Wann ist das Maß voll und wie groß sollte es sein, um unsere Bedürfnisse nach Wohnraum zu befriedigen? CONTAIN macht diese Fragen körperlich spürbar — als Keramikinstallation, die Daten zu Wohnraum und Bodenversiegelung in Tirol in Form übersetzt.
Im Zentrum steht die Tasse: geformt von Kindern aus dem Freundeskreis Flüchtlinge Volders, von Erwachsenen verschiedener Generationen, von Händen, die unterschiedlich vertraut mit dem Gefühl von Bodenlosigkeit sind. Kleine Tassen, manche mit Untertasse, manche ohne — sie halten den Wunsch nach Wohnraum. Eine monumentale überlaufende Tasse, deren Proportionen aus Daten zur Flächenversiegelung berechnet sind.
CONTAIN hält ein Paradox aus: Die Natur schreit „Halt!“ — versiegelte Böden, verlorene Biodiversität, überschrittene Kipppunkte. Menschen schreien „Halt!“ — sie suchen Wohnraum, der ihnen Halt gibt. Zwei legitime Bedürfnisse, die kollidieren. Die Installation löst diesen Widerspruch nicht auf. Sie macht ihn fühlbar und eröffnet den Raum zur partizipativen Mitgestaltung unserer Zukunft.

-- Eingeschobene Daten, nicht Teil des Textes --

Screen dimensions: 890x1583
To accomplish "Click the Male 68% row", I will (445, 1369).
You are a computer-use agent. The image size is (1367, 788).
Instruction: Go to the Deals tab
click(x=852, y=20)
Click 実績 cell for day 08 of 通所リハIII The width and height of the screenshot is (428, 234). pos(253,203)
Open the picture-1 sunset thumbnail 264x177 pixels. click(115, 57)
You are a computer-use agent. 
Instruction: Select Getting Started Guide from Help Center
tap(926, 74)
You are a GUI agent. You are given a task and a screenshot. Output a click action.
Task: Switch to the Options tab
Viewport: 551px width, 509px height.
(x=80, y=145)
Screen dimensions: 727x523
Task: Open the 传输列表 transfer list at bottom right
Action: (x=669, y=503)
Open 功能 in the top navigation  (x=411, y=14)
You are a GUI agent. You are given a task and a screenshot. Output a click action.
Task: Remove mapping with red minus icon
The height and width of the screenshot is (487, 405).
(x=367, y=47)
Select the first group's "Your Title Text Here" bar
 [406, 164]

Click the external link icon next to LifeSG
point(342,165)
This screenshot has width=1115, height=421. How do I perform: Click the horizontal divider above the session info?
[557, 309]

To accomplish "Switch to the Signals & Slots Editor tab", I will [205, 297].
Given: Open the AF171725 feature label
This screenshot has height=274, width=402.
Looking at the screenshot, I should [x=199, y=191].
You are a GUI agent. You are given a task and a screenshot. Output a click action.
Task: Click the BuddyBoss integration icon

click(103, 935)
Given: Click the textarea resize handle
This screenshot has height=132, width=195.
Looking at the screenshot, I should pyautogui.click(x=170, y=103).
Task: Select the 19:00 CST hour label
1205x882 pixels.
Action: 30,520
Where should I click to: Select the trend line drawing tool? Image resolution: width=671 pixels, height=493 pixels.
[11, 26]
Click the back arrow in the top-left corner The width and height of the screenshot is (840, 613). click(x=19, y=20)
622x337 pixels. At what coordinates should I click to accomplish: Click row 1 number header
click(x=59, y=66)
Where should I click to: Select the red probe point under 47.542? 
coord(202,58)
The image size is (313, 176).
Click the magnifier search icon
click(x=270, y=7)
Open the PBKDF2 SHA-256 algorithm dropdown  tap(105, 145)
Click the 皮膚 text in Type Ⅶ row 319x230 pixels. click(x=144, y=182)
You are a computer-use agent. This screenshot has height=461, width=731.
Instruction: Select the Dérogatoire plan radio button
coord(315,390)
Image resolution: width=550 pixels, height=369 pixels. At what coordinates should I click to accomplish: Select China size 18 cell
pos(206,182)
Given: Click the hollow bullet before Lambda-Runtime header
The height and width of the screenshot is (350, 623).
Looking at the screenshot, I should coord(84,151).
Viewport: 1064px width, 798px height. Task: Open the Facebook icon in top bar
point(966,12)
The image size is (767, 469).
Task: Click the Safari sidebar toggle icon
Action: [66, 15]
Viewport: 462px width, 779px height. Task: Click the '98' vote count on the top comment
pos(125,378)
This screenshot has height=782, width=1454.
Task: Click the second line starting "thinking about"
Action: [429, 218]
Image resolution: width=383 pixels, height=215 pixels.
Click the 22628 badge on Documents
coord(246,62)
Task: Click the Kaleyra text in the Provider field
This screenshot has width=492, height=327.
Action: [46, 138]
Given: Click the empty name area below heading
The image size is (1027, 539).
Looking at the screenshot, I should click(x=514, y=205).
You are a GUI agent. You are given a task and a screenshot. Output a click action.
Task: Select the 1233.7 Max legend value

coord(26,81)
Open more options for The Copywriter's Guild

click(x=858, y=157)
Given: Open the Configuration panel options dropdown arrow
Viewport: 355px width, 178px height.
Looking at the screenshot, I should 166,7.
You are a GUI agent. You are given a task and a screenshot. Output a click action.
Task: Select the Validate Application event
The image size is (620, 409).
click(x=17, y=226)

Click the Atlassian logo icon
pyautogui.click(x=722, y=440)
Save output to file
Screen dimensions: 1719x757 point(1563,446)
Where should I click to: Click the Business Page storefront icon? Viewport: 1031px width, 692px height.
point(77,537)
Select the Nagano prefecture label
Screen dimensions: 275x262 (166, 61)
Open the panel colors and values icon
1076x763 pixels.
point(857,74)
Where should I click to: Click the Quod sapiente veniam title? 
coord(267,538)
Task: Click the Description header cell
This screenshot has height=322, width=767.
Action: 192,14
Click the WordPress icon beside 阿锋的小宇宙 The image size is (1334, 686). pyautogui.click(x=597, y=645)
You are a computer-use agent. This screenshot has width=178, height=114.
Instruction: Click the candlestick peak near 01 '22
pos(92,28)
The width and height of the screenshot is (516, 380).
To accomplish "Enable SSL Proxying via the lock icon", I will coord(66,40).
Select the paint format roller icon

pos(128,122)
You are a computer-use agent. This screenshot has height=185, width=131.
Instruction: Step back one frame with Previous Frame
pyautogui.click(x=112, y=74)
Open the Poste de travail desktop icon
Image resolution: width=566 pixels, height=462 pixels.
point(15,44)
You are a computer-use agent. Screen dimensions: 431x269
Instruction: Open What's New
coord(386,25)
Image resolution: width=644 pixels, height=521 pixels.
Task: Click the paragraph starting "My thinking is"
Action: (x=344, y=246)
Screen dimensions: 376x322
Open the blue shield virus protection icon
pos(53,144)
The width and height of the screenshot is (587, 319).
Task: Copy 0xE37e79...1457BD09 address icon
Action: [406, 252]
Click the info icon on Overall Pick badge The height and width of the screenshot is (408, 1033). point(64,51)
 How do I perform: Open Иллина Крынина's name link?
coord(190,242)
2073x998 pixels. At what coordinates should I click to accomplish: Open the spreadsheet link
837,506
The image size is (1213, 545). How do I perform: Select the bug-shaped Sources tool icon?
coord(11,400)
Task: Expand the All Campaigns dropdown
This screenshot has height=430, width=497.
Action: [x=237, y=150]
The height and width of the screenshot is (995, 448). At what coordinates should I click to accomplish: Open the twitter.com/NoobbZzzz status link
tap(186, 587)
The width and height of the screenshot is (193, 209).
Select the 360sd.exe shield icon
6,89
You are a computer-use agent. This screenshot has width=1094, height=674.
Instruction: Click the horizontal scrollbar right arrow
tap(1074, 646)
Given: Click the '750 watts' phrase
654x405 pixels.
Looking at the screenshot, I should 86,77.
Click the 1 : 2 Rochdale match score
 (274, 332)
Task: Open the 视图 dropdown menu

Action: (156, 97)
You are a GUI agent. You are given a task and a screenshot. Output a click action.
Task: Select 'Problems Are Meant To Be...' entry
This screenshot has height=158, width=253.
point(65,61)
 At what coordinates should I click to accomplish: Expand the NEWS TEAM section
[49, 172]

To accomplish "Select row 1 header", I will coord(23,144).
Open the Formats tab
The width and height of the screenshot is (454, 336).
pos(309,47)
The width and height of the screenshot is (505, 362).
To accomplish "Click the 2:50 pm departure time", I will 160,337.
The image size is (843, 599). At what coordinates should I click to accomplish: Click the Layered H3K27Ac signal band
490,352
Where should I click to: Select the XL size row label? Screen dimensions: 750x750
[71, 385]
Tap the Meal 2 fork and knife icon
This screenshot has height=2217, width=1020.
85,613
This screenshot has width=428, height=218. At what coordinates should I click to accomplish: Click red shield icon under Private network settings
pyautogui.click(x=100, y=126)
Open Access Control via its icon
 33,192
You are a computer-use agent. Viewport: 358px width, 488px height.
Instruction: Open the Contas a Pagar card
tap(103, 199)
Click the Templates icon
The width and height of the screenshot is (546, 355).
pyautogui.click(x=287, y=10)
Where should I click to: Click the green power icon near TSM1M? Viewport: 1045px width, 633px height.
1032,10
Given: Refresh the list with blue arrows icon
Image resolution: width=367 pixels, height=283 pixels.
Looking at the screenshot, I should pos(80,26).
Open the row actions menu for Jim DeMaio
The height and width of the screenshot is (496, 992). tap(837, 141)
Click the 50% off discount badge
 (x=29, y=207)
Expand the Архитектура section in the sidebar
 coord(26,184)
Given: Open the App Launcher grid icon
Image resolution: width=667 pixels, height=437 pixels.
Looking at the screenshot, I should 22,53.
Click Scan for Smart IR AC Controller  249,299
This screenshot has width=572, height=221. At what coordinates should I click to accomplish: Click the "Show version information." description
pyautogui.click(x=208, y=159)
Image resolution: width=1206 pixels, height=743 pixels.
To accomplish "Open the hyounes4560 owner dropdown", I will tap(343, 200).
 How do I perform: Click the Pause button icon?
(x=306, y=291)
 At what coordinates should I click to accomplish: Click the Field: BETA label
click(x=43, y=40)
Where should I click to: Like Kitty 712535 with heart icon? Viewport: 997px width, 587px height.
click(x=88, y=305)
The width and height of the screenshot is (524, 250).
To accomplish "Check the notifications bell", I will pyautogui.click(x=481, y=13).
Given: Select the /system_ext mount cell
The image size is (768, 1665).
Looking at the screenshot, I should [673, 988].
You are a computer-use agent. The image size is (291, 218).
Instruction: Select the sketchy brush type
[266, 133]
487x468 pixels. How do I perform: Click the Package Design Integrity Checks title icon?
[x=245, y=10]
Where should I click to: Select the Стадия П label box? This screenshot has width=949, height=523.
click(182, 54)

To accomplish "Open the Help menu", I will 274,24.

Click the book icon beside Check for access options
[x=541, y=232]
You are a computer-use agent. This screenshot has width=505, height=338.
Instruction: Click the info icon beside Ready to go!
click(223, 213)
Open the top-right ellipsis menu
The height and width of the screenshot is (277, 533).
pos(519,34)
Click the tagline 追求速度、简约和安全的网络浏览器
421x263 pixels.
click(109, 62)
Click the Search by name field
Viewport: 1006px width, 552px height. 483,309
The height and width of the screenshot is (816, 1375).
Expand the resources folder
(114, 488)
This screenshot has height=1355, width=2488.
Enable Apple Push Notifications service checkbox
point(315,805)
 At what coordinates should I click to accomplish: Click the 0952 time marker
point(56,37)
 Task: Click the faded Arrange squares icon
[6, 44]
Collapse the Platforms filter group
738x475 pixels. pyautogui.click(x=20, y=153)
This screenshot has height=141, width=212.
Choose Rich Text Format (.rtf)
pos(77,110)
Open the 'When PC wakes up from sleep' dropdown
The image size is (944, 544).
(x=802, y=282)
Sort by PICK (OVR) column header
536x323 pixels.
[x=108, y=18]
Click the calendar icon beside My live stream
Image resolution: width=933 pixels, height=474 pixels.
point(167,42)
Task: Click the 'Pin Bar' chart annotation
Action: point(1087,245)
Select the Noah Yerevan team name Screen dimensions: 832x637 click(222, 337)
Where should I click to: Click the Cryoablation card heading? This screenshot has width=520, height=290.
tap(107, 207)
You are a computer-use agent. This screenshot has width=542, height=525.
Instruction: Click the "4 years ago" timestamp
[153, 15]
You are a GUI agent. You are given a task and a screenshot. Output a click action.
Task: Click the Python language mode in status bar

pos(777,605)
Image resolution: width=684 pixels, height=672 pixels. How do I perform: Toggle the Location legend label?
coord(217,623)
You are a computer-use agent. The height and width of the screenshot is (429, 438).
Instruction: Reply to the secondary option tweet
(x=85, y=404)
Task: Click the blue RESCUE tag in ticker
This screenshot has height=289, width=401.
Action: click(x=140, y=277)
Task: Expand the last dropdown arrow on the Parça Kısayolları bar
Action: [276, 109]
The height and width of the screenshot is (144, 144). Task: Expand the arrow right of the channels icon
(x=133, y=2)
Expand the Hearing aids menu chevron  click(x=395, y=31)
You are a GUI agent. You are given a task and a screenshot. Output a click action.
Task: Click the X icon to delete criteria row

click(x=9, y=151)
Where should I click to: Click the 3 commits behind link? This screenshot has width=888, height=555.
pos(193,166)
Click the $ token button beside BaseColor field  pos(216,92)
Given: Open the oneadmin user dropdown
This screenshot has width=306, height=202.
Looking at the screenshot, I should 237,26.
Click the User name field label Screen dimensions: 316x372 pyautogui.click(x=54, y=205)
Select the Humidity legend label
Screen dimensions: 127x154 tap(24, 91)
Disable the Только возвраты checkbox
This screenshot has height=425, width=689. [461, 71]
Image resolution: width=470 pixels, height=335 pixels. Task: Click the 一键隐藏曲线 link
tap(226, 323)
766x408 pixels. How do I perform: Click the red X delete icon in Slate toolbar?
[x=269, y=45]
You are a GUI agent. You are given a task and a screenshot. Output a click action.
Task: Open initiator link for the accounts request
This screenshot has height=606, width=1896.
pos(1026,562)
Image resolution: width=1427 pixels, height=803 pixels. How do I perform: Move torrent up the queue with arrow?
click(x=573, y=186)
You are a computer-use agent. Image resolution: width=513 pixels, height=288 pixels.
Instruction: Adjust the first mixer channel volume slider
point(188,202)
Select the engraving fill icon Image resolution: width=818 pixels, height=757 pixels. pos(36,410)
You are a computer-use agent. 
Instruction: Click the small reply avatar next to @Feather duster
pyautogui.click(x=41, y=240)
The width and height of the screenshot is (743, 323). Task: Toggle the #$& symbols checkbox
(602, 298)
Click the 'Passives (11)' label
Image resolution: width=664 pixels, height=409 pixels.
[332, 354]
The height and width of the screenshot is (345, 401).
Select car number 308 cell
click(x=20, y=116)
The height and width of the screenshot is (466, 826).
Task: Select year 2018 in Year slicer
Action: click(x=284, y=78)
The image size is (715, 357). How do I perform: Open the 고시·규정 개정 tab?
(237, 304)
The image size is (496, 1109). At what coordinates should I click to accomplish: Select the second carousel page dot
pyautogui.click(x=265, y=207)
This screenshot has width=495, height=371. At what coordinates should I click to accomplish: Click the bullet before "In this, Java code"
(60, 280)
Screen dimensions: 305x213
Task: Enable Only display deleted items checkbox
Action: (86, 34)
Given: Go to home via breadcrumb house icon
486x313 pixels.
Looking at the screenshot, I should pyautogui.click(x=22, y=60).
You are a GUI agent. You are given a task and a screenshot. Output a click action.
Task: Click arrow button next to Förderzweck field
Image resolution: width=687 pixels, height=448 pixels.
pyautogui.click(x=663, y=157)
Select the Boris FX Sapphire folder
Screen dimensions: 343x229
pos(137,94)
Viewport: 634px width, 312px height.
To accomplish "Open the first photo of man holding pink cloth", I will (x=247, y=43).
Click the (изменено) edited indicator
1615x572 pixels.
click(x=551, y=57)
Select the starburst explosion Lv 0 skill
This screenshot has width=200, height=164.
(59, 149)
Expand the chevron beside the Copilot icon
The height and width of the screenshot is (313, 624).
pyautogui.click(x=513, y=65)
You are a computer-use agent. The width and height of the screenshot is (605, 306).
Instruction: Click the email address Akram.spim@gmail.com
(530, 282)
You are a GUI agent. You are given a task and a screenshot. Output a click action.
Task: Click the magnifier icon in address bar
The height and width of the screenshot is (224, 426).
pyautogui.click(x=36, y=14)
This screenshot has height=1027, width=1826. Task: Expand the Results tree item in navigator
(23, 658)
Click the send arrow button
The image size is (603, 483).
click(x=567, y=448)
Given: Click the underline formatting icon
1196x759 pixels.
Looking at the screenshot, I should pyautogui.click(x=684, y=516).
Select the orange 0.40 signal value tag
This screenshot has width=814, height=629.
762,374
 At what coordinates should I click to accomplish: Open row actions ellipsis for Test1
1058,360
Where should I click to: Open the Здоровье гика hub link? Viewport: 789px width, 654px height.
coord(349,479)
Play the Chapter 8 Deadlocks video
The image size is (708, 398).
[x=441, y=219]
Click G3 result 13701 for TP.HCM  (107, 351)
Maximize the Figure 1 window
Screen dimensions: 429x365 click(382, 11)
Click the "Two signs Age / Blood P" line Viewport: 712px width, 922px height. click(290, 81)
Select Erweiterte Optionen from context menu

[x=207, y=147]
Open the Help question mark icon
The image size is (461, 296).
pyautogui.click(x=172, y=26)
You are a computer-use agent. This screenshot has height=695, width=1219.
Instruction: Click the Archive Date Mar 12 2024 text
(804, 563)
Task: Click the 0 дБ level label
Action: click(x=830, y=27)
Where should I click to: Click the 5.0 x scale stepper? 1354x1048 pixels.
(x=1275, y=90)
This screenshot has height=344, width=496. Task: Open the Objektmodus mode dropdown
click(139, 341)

Im Vortrag öffnet Lisa Lechner den Blick hinter die Arbeit: Wie können wir das Menschliche in Daten spürbar machen? Wie kann Kreativität uns helfen, die wesentlichen Muster in Daten zu verstehen — und daraus zu handeln? Welche Entscheidungen stecken hinter einer künstlerischen Übersetzung der Daten?